Moim ogromnym błędem było wejście z nią w rozmowę, mimo że wcześniej przyrzekłem sobie, że ta kobieta nie istnieje dla mnie... nie powinienem był z nią w ogóle rozmawiać... w sumie nie wyjaśniliśmy sobie niczego, i dobrze, i tak nic by nie zrozumiała... stanęło na tym, że “nie było sprawy”, co w sumie jest jakimś tam wyjściem... tym niemniej Dizzy dołożyła dzisiaj kilka nowych punktów do listy rzeczy, za które przestałem ją lubić, między innymi kłamstwo i pewne posądzenia względem osoby... konkretnie takie, że niby mam się za lepszego od innych... tego jej nie zapomnę, póki chodzę po tym świecie... rany, to jedna z najgorszych obelg, jakie słyszałem...

Nie wiem, czy Dizzy przywiązuje jakąkolwiek wagę do tego, czy się kiedyś może pogodzimy, czy też nie... ale niech trzyma się z dala ode mnie; jak powiedziałem Lucyferce, na moje puszczenie sprawy w niepamięć dziewczyna nie ma najmniejszych szans...

A propos: dostałem dziś od Lucyferki bardzo, bardzo miły prezent... naprawdę było mi bardzo przyjemnie... może to głupio zabrzmi, ale to jeden z najcieplejszych prezentów wśród tych niewielu, jakie zdarzyło mi się dostać... ale również z tego powodu jestem zły (oczywiście na siebie), gdyż nie potrafię okazać mojej radości w takim stopniu, jak chciałbym... przez tę sprawę z Dizzy, rzecz jasna...

Jestem tak wściekły, jak jeszcze chyba nigdy nie zdarzyło mi się być... na nią, ale na siebie także... a raczej przede wszystkim...
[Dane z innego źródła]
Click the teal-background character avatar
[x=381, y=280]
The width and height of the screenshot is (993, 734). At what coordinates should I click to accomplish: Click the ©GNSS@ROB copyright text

Nie wiem dlaczego, nie wiem czy ma to jakieś podstawy, ale mam to straszne, cholernie bolesne uczucie...

meier_link : :
paź 02 2003 ...and to all things comes a beginning.
Komentarze: 5

I zaczął się nowy rok... w sumie dobrze się stało, wakacje skończyły się w odpowiednim momencie... Evan zaliczył poprawkę, w związku z czym zgodnie z naszym, słowem wybraliśmy się dziś do katedry... słowa dotrzymaliśmy i jest dobrze... co do samego rocznika... choć mieliśmy dzisiaj tylko jeden wykład miło było zobaczyć wszystkie twarze... PRAWIE wszystkie, bo niektórych wciąż mam przemożną ochotę zabić... ale jedna rzecz dobrze się dziś stała... a przynajmniej tak wygląda... mianowicie Dizzy najwyraźniej postanowiła wzglądem mnie to samo co ja względem jej – traktowanie jak powietrze, i bardzo dobrze... przynajmniej oszczędzi sobie wdeptania w ziemię, które miałoby miejsce, gdyby podeszła do mnie ustrojona w swą niewinno-żmijowatą maseczkę i zapytała, dlaczego dla mnie nie istnieje... oczywiście, nie znaczy to, że tego nie zrobi, ma cały rok, ale niech nie liczy na odpowiedź... nawet nie zdaje sobie sprawy, że bardzo ułatwi mi sprawę swym zachowaniem, jeżeli je utrzyma... dobrze, bardzo dobrze.

Jedyne czego żałuję to fakt, że nie miałem czasu pogadać ze wszystkimi, z którymi chciałem... ale jutro też jest dzień...

Marek, który miał zrobić mi bransolety, powiedział, że materiał (zamówiony trzy tygodnie temu) jeszcze nie doszedł... po cichu liczyłem, że są już gotowe... no cóż, przynajmniej dogadaliśmy się co do zapłaty, i dobrze, że nie chce ze mnie zerżnąć... lubię Marka, jest w porządku facet...

Zdziwiła mnie trochę nieobecność Wiki na dzisiejszym wykładzie, ale cóż, zdarza się...

Dziwna sprawa, ale jakoś nie miałem ochoty na rozmowę z Lucyferką dzisiejszego dnia, nie wiem dlaczego... może dlatego, że Solpicjo, jak tylko ją zobaczył, przykleił się do niej jak nie przymierzając Rzepicha do Piasta... a raczej Piast do Rzepichy... nie wiem dlaczego mnie to tak wkurza, ale jak go widzę, Sangwiniusz sam wysuwa się z pochwy... może zacznę go nosić przy sobie?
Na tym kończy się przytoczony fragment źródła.